====== Text passage

The Catholic Trust for England and Wales will receive a share of the £1.57 billion pounds set aside by the government’s Culture Recovery Fund (CRF), as part of their #HereForCulture campaign to preserve the arts, culture and heritage industries.
The £103 million pounds dedicated to the Heritage Stimulus Fund (HRF) will be divided between 445 heritage organisations to support them through the coronavirus pandemic. The financial injection will be administered at arm’s length by the Historic England and the National Lottery Heritage Fund.
Twelve organisations, including English Heritage, Landmark Trust, Historic Royal Palaces and the Canal and River Trust, will receive £34 million from the HRF to restart construction and support maintenance on important heritage sites to protect jobs for specialists and contractors in the sector.
The £3 million given to the Catholic Trust for England and Wales will be distributed to Grade I and II* historic Catholic churches across England. Grade I and II* are categories of listed building defined as being of more than exceptional interest and more than special interest respectively. It will permit them to fund essential repairs and remain open for their regular visitors and the wider community.
The Most Reverend George Stack, Chair of the Patrimony Committee of the Catholic Bishops’ Conference of England and Wales was ‘extremely grateful’ and thanked the government for the maintenance grant. He observed that:
“Tthe recent closure of churches during lockdown has impacted seriously on the many planned projects which have been unable to proceed. A significant number of churches have simply not had the resources to carry out much needed repairs.
“This grant will give encouragement and support to local congregations determined to preserve and enhance these churches which are so important a part of our national heritage.”
Culture Secretary Oliver Dowden has said that ‘As a nation it is essential that we preserve our heritage and celebrate and learn from our past. This massive support package will protect our shared heritage for future generations, save jobs and help us prepare for a cultural bounceback post-covid.’
Duncan Wilson, Historic England’s Chief Executive, said that the funding was an “essential lifeline for our heritage and the people who work tirelessly to conserve it for us all, so that we can hand it on to future generations.”

============
====== Stored data

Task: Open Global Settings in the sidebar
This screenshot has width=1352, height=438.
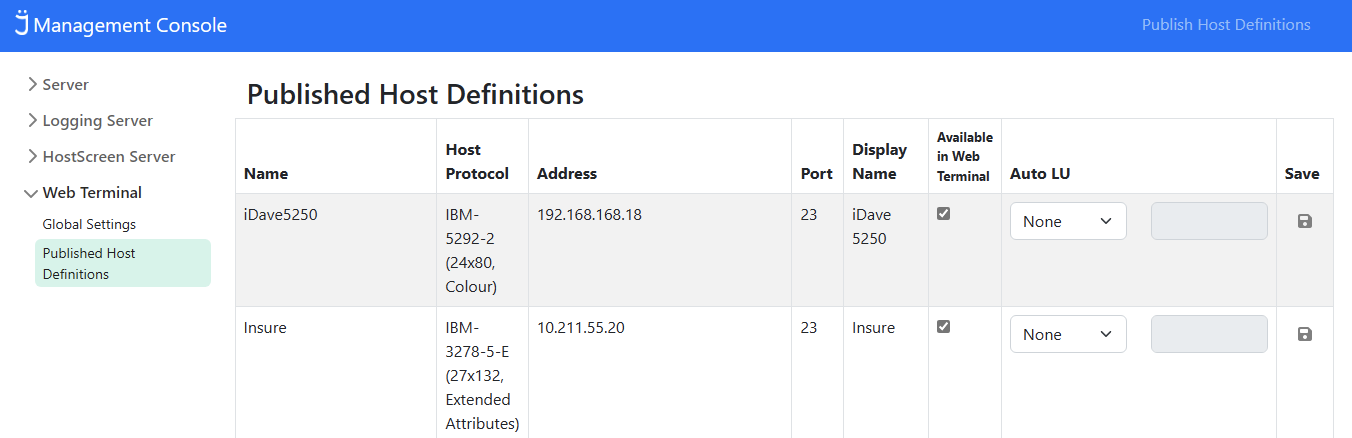Action: [89, 225]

============

Update everything in the heritage funding article from "The Most Reverend" down to "much needed repairs.", putting "funds" in place of "resources".

▶ _Written answer_:
The Most Reverend George Stack, Chair of the Patrimony Committee of the Catholic Bishops’ Conference of England and Wales was ‘extremely grateful’ and thanked the government for the maintenance grant. He observed that:
“Tthe recent closure of churches during lockdown has impacted seriously on the many planned projects which have been unable to proceed. A significant number of churches have simply not had the funds to carry out much needed repairs.